How well do these predictions of the flat earth model match what we see in the sky? Not very well. The star Polaris is within a degree of the north celestial pole. Being so close to the north celestial pole, Polaris appears to move over a very tiny circle around the north celestial pole. The naked eye generally cannot discern such a small change in position over hours, so Polaris appears to remain motionless over the northern horizon while all other stars appear to spin around it. This is why we call Polaris the North Star. Being so close to the north celestial pole, the North Star can act as a sort of stand-in for the north celestial pole. There is no bright star near the south celestial pole, so there is no South Star. In the Southern Hemisphere, stars appear to spin around the south celestial pole (I have made numerous trips to the Southern Hemisphere and observed this for myself). However, in the flat earth model there is no south celestial pole, so this cannot happen. The simple observation that stars in the Southern Hemisphere indeed appear to spin around the south celestial pole devastatingly disproves the flat earth model.

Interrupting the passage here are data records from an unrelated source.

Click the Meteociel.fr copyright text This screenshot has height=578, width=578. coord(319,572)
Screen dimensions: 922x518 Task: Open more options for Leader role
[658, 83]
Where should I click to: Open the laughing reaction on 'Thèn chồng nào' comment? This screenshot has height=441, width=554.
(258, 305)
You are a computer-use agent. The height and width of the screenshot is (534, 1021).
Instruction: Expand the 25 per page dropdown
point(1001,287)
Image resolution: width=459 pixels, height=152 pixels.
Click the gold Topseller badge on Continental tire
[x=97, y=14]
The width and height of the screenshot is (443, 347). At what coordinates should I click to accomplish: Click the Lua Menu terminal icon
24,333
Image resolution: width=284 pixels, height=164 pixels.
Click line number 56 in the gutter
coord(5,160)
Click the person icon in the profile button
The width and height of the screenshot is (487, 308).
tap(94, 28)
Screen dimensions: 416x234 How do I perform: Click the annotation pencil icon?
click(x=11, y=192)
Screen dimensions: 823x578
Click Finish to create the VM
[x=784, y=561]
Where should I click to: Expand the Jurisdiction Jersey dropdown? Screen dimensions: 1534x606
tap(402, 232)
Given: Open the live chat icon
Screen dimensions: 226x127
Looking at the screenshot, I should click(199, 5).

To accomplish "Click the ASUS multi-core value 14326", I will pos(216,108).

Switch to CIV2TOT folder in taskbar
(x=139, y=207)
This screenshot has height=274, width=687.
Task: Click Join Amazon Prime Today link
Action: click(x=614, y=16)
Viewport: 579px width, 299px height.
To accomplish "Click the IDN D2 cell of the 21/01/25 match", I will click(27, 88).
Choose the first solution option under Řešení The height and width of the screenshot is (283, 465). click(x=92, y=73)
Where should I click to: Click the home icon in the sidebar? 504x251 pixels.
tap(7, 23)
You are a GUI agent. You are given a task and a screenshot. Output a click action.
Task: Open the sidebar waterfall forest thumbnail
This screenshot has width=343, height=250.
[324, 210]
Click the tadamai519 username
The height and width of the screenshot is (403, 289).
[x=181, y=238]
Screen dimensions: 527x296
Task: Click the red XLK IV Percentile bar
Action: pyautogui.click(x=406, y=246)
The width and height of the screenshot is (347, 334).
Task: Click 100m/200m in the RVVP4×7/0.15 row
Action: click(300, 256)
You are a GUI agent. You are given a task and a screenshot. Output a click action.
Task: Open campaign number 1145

The North Star is not visible south of the earth’s equator. This is a matter of observational fact. For observers in temperature regions of the Southern Hemisphere, there is a circumpolar region surrounding the north celestial pole that is never visible. This region contains the North Star, the Big Dipper, and the Little Dipper. On a recent rafting trip in the Grand Canyon, a man from Australia was delighted for me to point out the Big Dipper and the North Star, for he had not seen these before. In similar manner, there are stars near the south celestial pole that people in most northern temperate latitudes cannot see. One example is the Southern Cross. Alpha Crucis, the southernmost star in the Southern Cross, is within 27 degrees of the south celestial pole, meaning that it is not visible farther north than 27 degrees north latitude. The northernmost star in the Southern Cross, Gamma Crucis, is 33 degrees from the south celestial pole, so it can be seen no farther north than 33 degrees north latitude. Of course, the stars in question only briefly rise above the horizon at these minimal locations. This fact, along with adverse conditions near the horizon, such as obstructions, would make practical observations very difficult. Even closer to the south celestial pole are two satellite galaxies of the Milky Way, the Large Magellanic Cloud (LMC) and the Small Magellanic Cloud (SMC). While the LMC technically is above the horizon as far north as 18 degrees north latitude and the SMC technically is above the horizon at 16 degrees north latitude, given their diffuse nature, these beautiful objects are not readily visible except in the southern hemisphere.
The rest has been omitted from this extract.